Frente al impetuoso derecho de Thánatos por dominar el mundo, se levanta la eficacia de Eros. ¿Y si Medina Azahara fuese básicamente un mecanismo de escape ante la terrible realidad de la historia? Considerar que este esfuerzo constructivo, el más osado, el más admirable de los realizados en la historia de España, incluidos la Alhambra y los jardines de Aranjuez, presenta una evasión del califa significa compartir una disposición de ánimo propia de las personas de poder: la disposición a no querer aceptar las cosas como son cuando les parecen injustas o demasiado constrictivas. Esta idea estará presente unos años más tarde cuando la ciudad ya no exista, ni siquiera el califato que la sustenta.

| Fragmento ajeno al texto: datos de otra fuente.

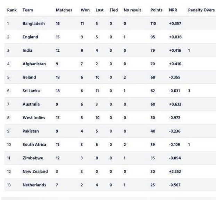This screenshot has height=200, width=216.
Task: Open the England team link
Action: 30,37

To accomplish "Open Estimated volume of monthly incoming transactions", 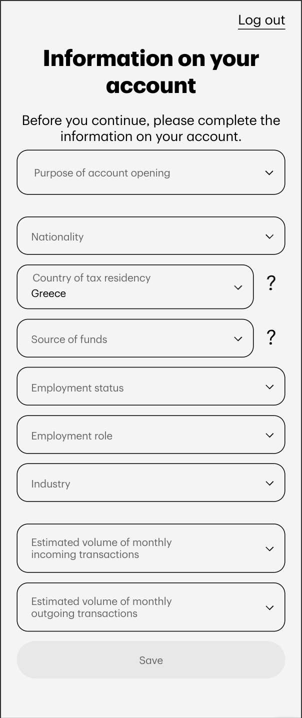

¿Qué atrae a los amantes al jardín?, se pregunta Ibn Hazm, un zahirí asentado en Játiva en la década de 1020 donde realiza un diwan (antología poética) sobre el amor y los amantes. El poeta no puede contestar de un modo simple. Por ese motivo, profundiza en el sentido de la seducción en el orden social. Sin el amor, la humanidad pierde la dulzura y se encamina al caos. El espacio del encuentro amoroso es el jardín andalusí del siglo X, indispensable ornamento del arte del buen vivir, fuente de la ociosidad necesaria del hombre rico y cultivado, del hombre que busca la sabiduría a través de los sentidos. El jardín, por tanto, sirve para reivindicar una forma de vida alejada de sus orígenes, tan ligados al desierto y al nomadismo. ¿Puede haber algo más escapista? Los grandes poetas en lengua árabe fueron unos apasionados buscadores del misterio de la seducción de un hombre y de una mujer; eso configuró el peculiar icono de la cultura andalusí que atrae a los visitantes actuales y los deslumbra con su olor especial. Luchando denodadamente contra la fuerza del sino, los poetas pensaban que finalmente el amor les permitiría elevarse por encima de la contingencia y les haría mejores. Y en eso Ibn Hazm abre un espacio que llega a García Lorca o Alberti.